Z kolei w Stanach Zjednoczonych indeksy również spadały, z tym że dla indeksu Dow Jones była to już kolejna sesja upływająca pod presją niedźwiedzi. Rosnące ceny surowców, a w szczególności ropy naftowej i narastające ponownie napięcie wokół programu nuklearnego Iranu wspierają warszawski parkiet, ponieważ nasz rynek jest silnie skorelowany z rynkiem surowców, jednak w USA inwestorzy obawiają się presji inflacyjnej. Dodatkowo poprzedni szef Fed Alan Greenspan powiedział wczoraj, że w gospodarce amerykańskiej jeszcze w tym roku mogą wystąpić poważne symptomy recesji, co również nie pomogło rynkowi akcji. Ostatecznie jednak indeks Dow Jones spadł o 0,12%, a Nasdaq Composite stracił 0,42% wartości.

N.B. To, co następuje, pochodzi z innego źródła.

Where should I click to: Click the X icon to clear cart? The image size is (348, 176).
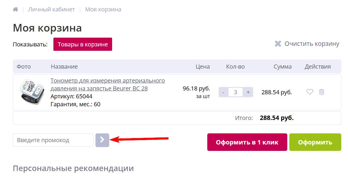pos(278,44)
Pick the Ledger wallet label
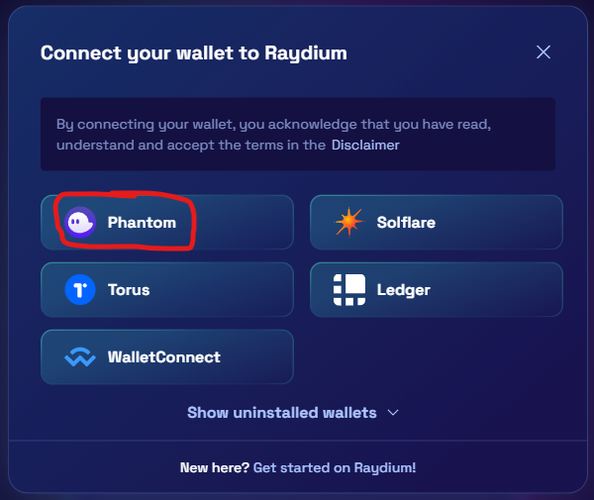 [x=404, y=290]
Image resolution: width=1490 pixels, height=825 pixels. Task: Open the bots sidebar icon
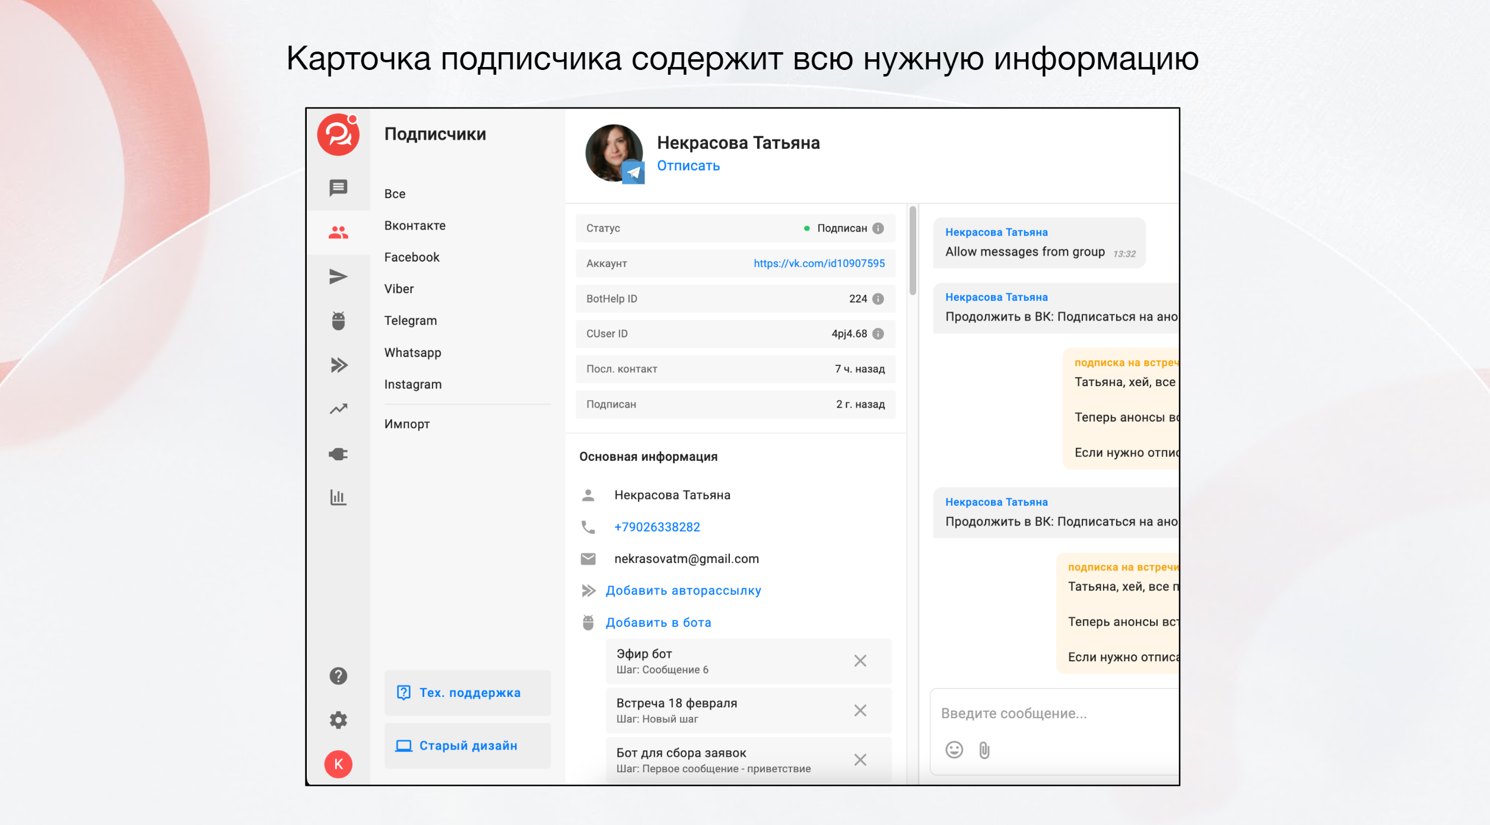[x=338, y=321]
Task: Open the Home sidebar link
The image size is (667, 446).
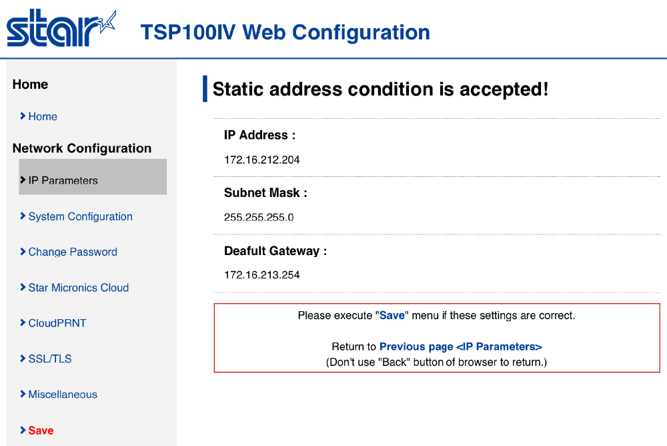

Na rynku walutowym złoty w poniedziałek osłabił się, co może być związane ze spadkiem wartości czeskiej korony, która pociągnęła za sobą pozostałe waluty regionu. Centralny bank Węgier pozostawił stopy procentowe na niezmienionym poziomie 8%, powszechnie oczekuje się, że również w Polsce nie dojdzie do zmian w tym zakresie i rozpoczynająca w dniu dzisiejszym swe posiedzenie Rada Polityki Pieniężnej utrzyma główną stopę procentową w wysokości 4%. Pod koniec tygodnia napłyną dane o tempie wzrostu PKB w Polsce w IV kwartale 2006 r. Na skutek optymistycznych wypowiedzi minister Gilowskiej mówiących o nawet 6,5% wartościach, mniej korzystne dane mogą spowodować wyprzedaż naszej waluty. Na rynku EURUSD występowała niewielka zmienność, ponieważ brak było istotnych raportów makroekonomicznych. Inwestorzy oczekują na serię danych, które poznamy w bieżącym tygodniu, m.in.: dane z amerykańskiego rynku nieruchomości, PKB, inflacja za IV kwartał w USA, indeks ISM, Chicago PMI. Szczególną uwagę należy zwrócić na dane nt. PKB, inflacji i sytuacji na rynku nieruchomości, ponieważ w ostatnich miesiącach to one były dla inwestorów podstawą do spekulacji na temat możliwego kształtowania się polityki monetarnej USA.